• _Task to complete_
Could the lines from the line bearing "The image size" to the end of the records below be copied exactly, with the pictures left out and no other lines added?

• _Material provided_
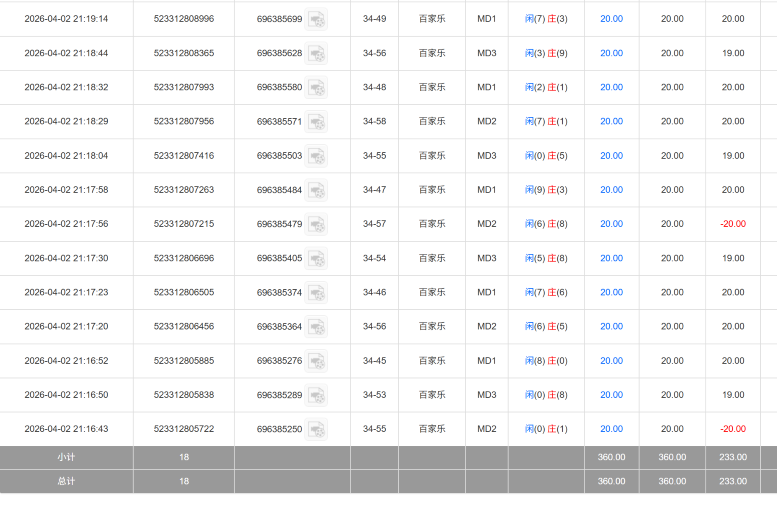This screenshot has width=777, height=505.
Task: Open the replay icon for round 696385479
Action: [x=316, y=224]
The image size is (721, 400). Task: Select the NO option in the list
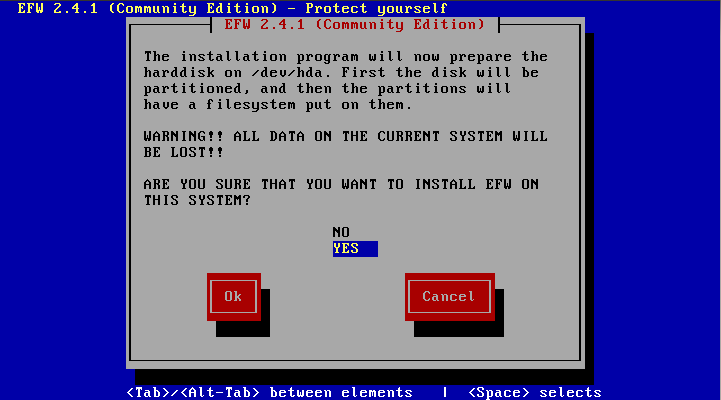pos(341,232)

• _Worked solution_
The image size is (721, 400). Task: Select the NO option in the list
pos(341,232)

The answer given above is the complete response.